Reproduce each of the following lines without any change.

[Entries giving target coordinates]
● ● ●
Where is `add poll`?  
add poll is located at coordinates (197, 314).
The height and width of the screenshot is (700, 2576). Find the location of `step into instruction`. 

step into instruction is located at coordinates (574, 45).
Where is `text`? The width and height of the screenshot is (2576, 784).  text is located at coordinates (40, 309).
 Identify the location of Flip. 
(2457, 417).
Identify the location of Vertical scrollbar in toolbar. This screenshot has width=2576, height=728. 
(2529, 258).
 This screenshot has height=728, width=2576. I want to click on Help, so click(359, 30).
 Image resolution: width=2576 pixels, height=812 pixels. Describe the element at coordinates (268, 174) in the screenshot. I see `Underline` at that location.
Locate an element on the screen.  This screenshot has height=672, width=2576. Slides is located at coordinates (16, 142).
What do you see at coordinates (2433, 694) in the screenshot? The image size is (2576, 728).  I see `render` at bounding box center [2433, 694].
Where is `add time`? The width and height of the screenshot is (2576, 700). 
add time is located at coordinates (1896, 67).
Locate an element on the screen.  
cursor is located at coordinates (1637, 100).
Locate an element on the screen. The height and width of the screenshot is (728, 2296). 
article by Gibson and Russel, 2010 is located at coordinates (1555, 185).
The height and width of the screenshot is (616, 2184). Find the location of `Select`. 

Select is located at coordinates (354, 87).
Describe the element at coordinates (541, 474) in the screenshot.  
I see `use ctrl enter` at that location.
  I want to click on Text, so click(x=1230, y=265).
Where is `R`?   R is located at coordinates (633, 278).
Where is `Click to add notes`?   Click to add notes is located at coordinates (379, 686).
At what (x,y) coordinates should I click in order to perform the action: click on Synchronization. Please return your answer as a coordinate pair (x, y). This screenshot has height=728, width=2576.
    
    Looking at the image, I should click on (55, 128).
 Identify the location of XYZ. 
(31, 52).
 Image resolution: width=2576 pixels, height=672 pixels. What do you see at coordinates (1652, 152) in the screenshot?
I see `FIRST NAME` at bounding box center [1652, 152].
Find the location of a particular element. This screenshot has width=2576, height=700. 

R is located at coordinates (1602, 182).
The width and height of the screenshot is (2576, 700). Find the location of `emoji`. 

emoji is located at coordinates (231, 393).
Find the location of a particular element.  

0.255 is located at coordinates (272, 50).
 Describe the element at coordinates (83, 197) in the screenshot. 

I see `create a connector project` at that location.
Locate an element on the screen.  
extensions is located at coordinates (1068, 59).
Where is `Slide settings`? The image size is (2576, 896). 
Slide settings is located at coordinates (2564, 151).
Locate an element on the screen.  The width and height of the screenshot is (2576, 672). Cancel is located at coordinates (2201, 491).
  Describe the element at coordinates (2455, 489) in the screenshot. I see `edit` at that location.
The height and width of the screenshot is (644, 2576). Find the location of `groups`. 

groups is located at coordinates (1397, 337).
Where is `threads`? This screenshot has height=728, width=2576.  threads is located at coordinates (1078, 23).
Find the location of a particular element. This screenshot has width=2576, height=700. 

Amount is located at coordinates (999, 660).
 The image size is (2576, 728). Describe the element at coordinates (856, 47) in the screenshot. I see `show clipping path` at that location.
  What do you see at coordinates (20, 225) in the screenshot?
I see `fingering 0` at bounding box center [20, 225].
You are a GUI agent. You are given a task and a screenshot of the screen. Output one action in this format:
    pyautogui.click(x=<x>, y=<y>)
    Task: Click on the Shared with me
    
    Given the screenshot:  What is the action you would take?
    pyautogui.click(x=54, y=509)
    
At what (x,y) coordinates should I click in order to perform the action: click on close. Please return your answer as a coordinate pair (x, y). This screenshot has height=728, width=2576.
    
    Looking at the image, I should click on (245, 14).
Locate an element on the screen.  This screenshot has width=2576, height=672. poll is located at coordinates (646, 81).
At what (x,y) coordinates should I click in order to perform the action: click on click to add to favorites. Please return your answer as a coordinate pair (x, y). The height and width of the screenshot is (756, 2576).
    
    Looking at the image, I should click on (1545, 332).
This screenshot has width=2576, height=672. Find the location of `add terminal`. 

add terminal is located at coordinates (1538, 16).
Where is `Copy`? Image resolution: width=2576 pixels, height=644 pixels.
● ● ●
__Complete answer__:
Where is `add poll`?  
add poll is located at coordinates (197, 314).
The height and width of the screenshot is (700, 2576). Find the location of `step into instruction`. 

step into instruction is located at coordinates (574, 45).
Where is `text`? The width and height of the screenshot is (2576, 784).  text is located at coordinates (40, 309).
 Identify the location of Flip. 
(2457, 417).
Identify the location of Vertical scrollbar in toolbar. This screenshot has width=2576, height=728. 
(2529, 258).
 This screenshot has height=728, width=2576. I want to click on Help, so click(359, 30).
 Image resolution: width=2576 pixels, height=812 pixels. Describe the element at coordinates (268, 174) in the screenshot. I see `Underline` at that location.
Locate an element on the screen.  This screenshot has height=672, width=2576. Slides is located at coordinates (16, 142).
What do you see at coordinates (2433, 694) in the screenshot? The image size is (2576, 728).  I see `render` at bounding box center [2433, 694].
Where is `add time`? The width and height of the screenshot is (2576, 700). 
add time is located at coordinates (1896, 67).
Locate an element on the screen.  
cursor is located at coordinates (1637, 100).
Locate an element on the screen. The height and width of the screenshot is (728, 2296). 
article by Gibson and Russel, 2010 is located at coordinates (1555, 185).
The height and width of the screenshot is (616, 2184). Find the location of `Select`. 

Select is located at coordinates (354, 87).
Describe the element at coordinates (541, 474) in the screenshot.  
I see `use ctrl enter` at that location.
  I want to click on Text, so click(x=1230, y=265).
Where is `R`?   R is located at coordinates (633, 278).
Where is `Click to add notes`?   Click to add notes is located at coordinates (379, 686).
At what (x,y) coordinates should I click in order to perform the action: click on Synchronization. Please return your answer as a coordinate pair (x, y). This screenshot has height=728, width=2576.
    
    Looking at the image, I should click on (55, 128).
 Identify the location of XYZ. 
(31, 52).
 Image resolution: width=2576 pixels, height=672 pixels. What do you see at coordinates (1652, 152) in the screenshot?
I see `FIRST NAME` at bounding box center [1652, 152].
Find the location of a particular element. This screenshot has width=2576, height=700. 

R is located at coordinates (1602, 182).
The width and height of the screenshot is (2576, 700). Find the location of `emoji`. 

emoji is located at coordinates (231, 393).
Find the location of a particular element.  

0.255 is located at coordinates (272, 50).
 Describe the element at coordinates (83, 197) in the screenshot. 

I see `create a connector project` at that location.
Locate an element on the screen.  
extensions is located at coordinates (1068, 59).
Where is `Slide settings`? The image size is (2576, 896). 
Slide settings is located at coordinates (2564, 151).
Locate an element on the screen.  The width and height of the screenshot is (2576, 672). Cancel is located at coordinates (2201, 491).
  Describe the element at coordinates (2455, 489) in the screenshot. I see `edit` at that location.
The height and width of the screenshot is (644, 2576). Find the location of `groups`. 

groups is located at coordinates (1397, 337).
Where is `threads`? This screenshot has height=728, width=2576.  threads is located at coordinates (1078, 23).
Find the location of a particular element. This screenshot has width=2576, height=700. 

Amount is located at coordinates (999, 660).
 The image size is (2576, 728). Describe the element at coordinates (856, 47) in the screenshot. I see `show clipping path` at that location.
  What do you see at coordinates (20, 225) in the screenshot?
I see `fingering 0` at bounding box center [20, 225].
You are a GUI agent. You are given a task and a screenshot of the screen. Output one action in this format:
    pyautogui.click(x=<x>, y=<y>)
    Task: Click on the Shared with me
    
    Given the screenshot:  What is the action you would take?
    pyautogui.click(x=54, y=509)
    
At what (x,y) coordinates should I click in order to perform the action: click on close. Please return your answer as a coordinate pair (x, y). This screenshot has height=728, width=2576.
    
    Looking at the image, I should click on (245, 14).
Locate an element on the screen.  This screenshot has width=2576, height=672. poll is located at coordinates (646, 81).
At what (x,y) coordinates should I click in order to perform the action: click on click to add to favorites. Please return your answer as a coordinate pair (x, y). The height and width of the screenshot is (756, 2576).
    
    Looking at the image, I should click on (1545, 332).
This screenshot has width=2576, height=672. Find the location of `add terminal`. 

add terminal is located at coordinates (1538, 16).
Where is `Copy`? Image resolution: width=2576 pixels, height=644 pixels.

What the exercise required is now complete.